Credible scientific literatures have examined sanitation-related health issues, emphasizing the importance and relevance of water supply and sanitation assessment [23,24,25,26,27,28]. Despite this, further research on trends and demographic disparities simultaneously in using JMP ladders for water supply and sanitation services is required. Thus, the main objectives of this study are to examine the impact of demographic parameters on the use of JMP ladders for drinking water and sanitation services and to determine trends in JMP ladder utilization. The current study is conducted based on the five rounds of data from the Ethiopian Demographic and Health Survey (EDHS) [29,30,31,32,33]. The study was conducted to investigate trends and the demographic factors associated with Ethiopia's basic drinking water and sanitation services. These surveys are consistent from round to round and collect cross-sectional data on households, residents, sex, education, age, wealth index, and family size, which are nationally and regionally representative.

The remainder of this document is organized as follows: The research methodology of this study, including the study area, data quality control, logistic regression, data collection and processing, and data analysis tools, are described in Sect. 2. The findings are presented in Sect. 3, with a brief discussion, and the study's general conclusions are presented in Sect. 4.

2 Methods

Descriptive statistics and multivariate logistic regression analysis were employed to examine the drinking water and sanitation trends, the significant level and to assess the impact of demographic disparity in the research area. The study's streamlined methodological framework is shown in Fig. 1.

Fig. 1
figure 1

General methodological framework

2.1 Description of the study area

Ethiopia is located in the orn of Africa. Ethiopia's population has increased from 52,743,917 in 1994 to 99,873,000 in 2015 [34]. According to Worldometer's elaboration of the most recent United Nations data, Ethiopia had a population of 120,990,881 in 2022 [35]. There are two levels of government hierarchy in Ethiopia: city government and regional government. The country has nine regional states and two city administrations. A map of the study area and the EDHS survey region is displayed in Fig. 2.

Fig. 2
figure 2

Map of the study area and the EDHS survey region

2.2 Quality control of data

The data quality was checked using statistical and visual techniques. Visually data cleaning was done to check errors from data compilation and entry. Pearson goodness-of-fit tests were used to evaluate the model's statistical appropriateness.

2.3 Logistic regression model

A logistic model was used to analyze EDHS data for 2019 to identify the variables affecting basic sanitation and drinking water services. It is a predictive model for categorical dependent variables and the predictors that might be continuous or dichotomous. Binary (dichotomous) logistic outcomes (dependent variables) had a code of 0 (failure) or 1 (success). Multivariate analysis did not export variables from bivariate analysis with P-values higher than 0.2.

Exercise requirements:
[A] According to the sanitation study excerpt, what kinds of cross-sectional data do the surveys collect? List each one.
[B] Output the part of the sanitation study excerpt that runs from "The remainder of" down to "in Sect. 4.", copied word for word.
[C] Pick up the sanitation study excerpt after its last sentence and continue writing it.
The listing that comes next is separate material and has no connection to the sanitation study excerpt.

Rows:
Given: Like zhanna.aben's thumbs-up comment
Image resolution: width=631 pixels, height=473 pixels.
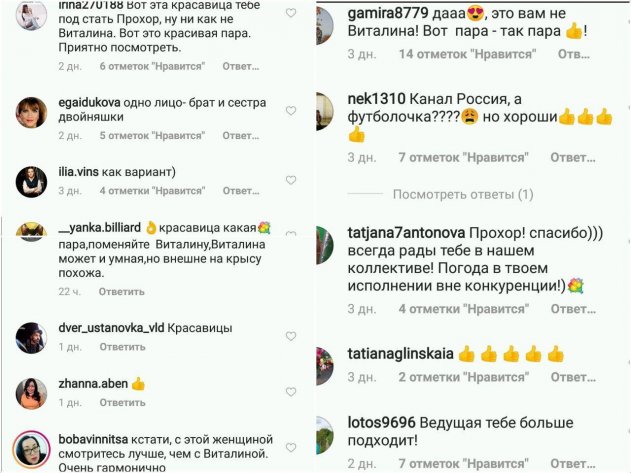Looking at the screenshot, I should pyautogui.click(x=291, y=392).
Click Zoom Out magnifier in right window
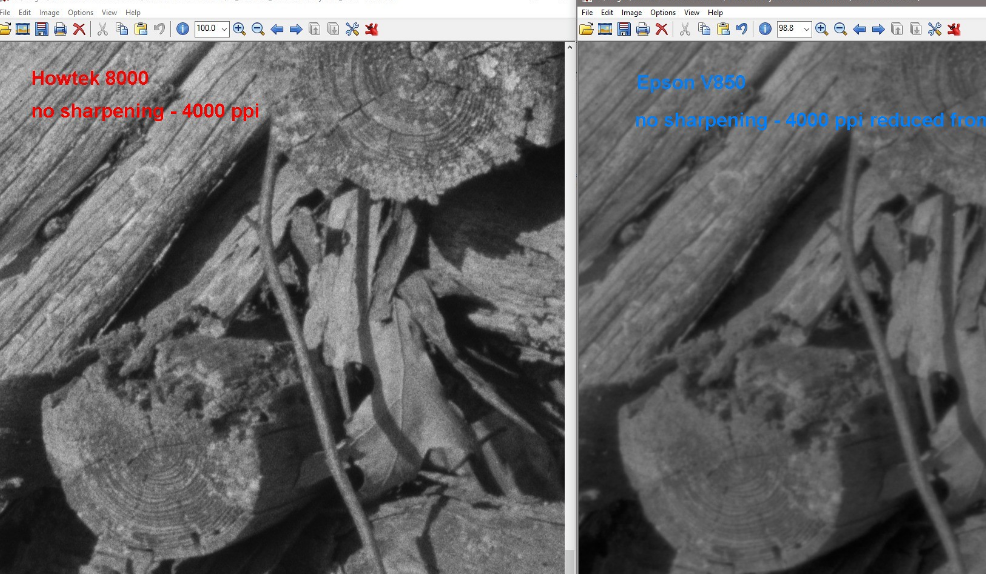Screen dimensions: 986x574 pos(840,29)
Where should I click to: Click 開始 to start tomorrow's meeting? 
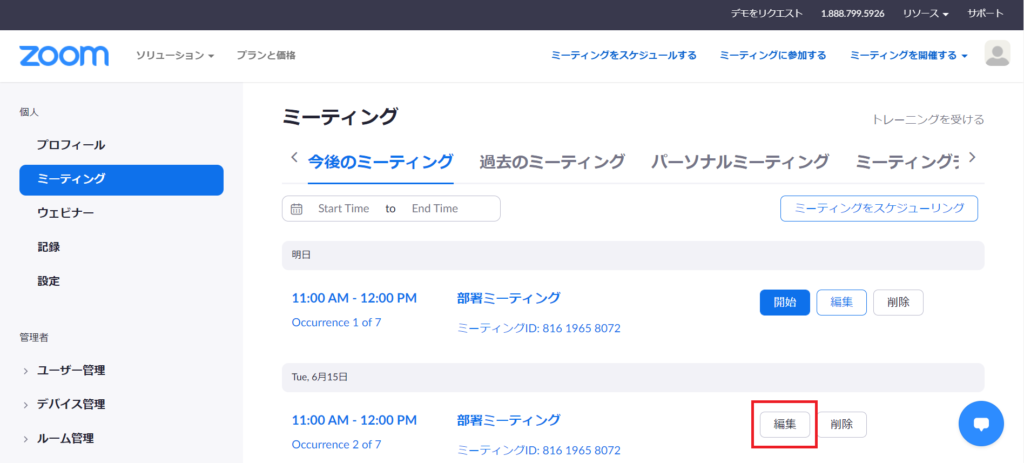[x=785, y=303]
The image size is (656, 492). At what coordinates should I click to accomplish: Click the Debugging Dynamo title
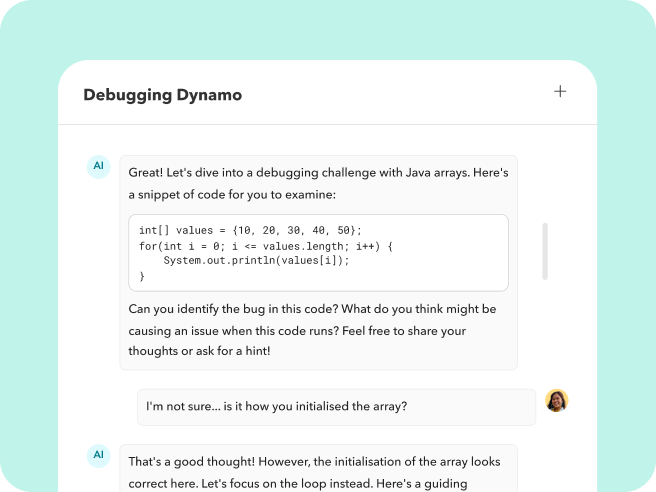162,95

==

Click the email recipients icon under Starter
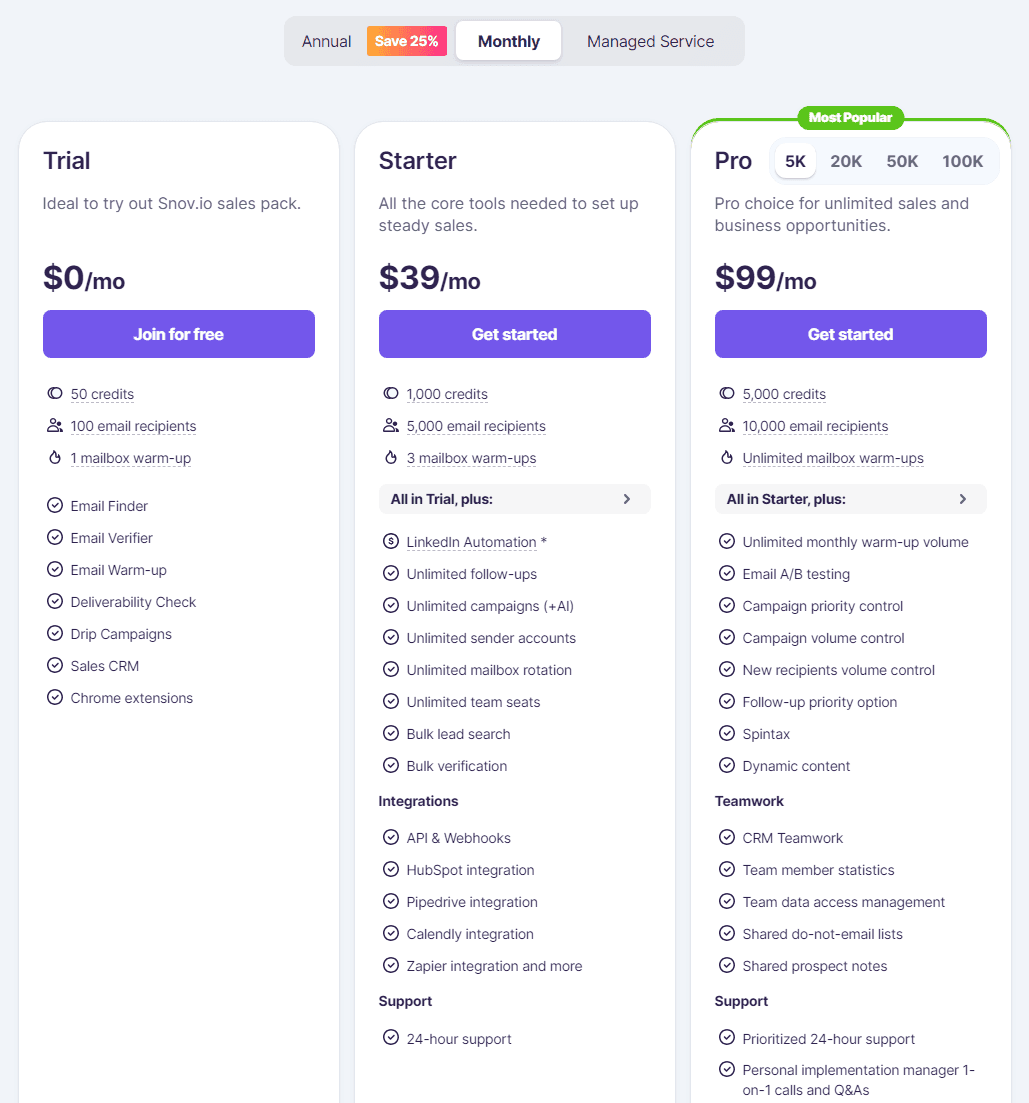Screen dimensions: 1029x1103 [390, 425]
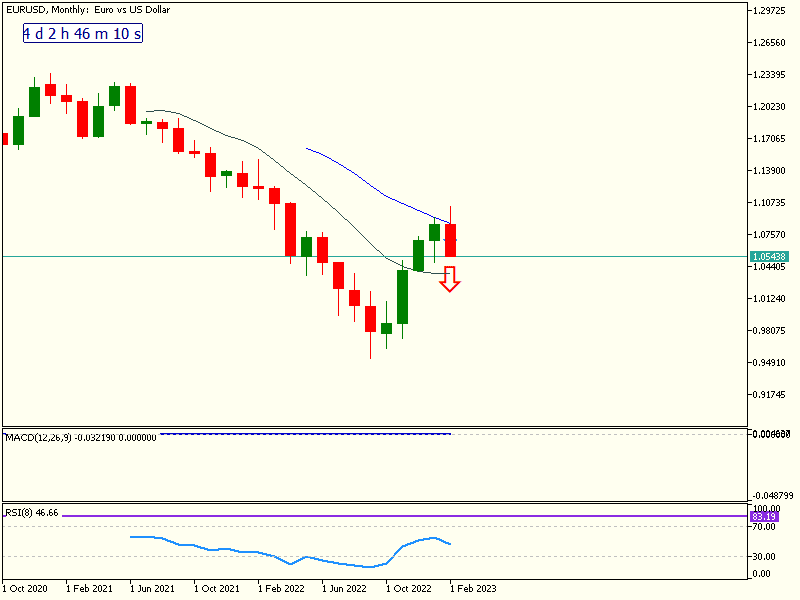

...

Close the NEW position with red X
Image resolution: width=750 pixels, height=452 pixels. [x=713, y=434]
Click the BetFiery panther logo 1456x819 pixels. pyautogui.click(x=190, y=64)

Answers by task:
[A]
- households
- residents
- sex
- education
- age
- wealth index
- family size

[B]
The remainder of this document is organized as follows: The research methodology of this study, including the study area, data quality control, logistic regression, data collection and processing, and data analysis tools, are described in Sect. 2. The findings are presented in Sect. 3, with a brief discussion, and the study's general conclusions are presented in Sect. 4.

[C]
In general, it is appropriate to use binary logistic regression when the dependent variable is dichotomous (such as presence or absence, success or failure) [37]. Therefore, the logistic regression model is used to investigate the effect of predictors on the probability of having basic drinking water or sanitation services. It also defined as dependent variable and the dependent variable is given as follows:

Let π denote the proportion of success (basic drinking water /sanitation services):\(\mathrm{P}({\mathrm{Y}}_{\mathrm{ij}}=1)={\uppi }_{\mathrm{ij}}\mathrm{P}({\mathrm{Y}}_{\mathrm{ij}}=0)=1-{\uppi }_{\mathrm{ij}}\), And \({\mathrm{Y}}_{\mathrm{i}} \sim \mathrm{ Bernoulli }{\uppi }_{\mathrm{i}}\)

Then, the logistic regression function is given as

$$\pi_{i} = \frac{{{\text{e}}^{{\beta_{0} + \beta 1X_{i1} + \beta 2Xi2 + ... + \beta kXik}} }}{{1 + {\text{e}}^{\beta 0 + \beta 1Xi1 + \beta 2Xi2 + ... + \beta kXik} }} = \frac{{{\text{e}}^{Xi\beta } }}{{1 + {\text{e}}^{Xi\beta } }}$$
(1)

where: \({\pi }_{i}^{(i=1, 2, ..., n)}\) is the probability of ith household having basic drinking water/sanitation services given the vector of predictors (xi).

The advantage of logistic regression is that, unlike other types of analysis, it requires fewer assumptions. The outcome variables, for instance, are dichotomous, have no enormously influential outliers, and required a sufficient sample size [38, 39]. Additionally, as outlined in Hosmer [31], other assumptions, such as multicollinearity, were considered for the practical use of logistic regression. Therefore, this study was conducted to ensure that all the hypothesized conditions were true.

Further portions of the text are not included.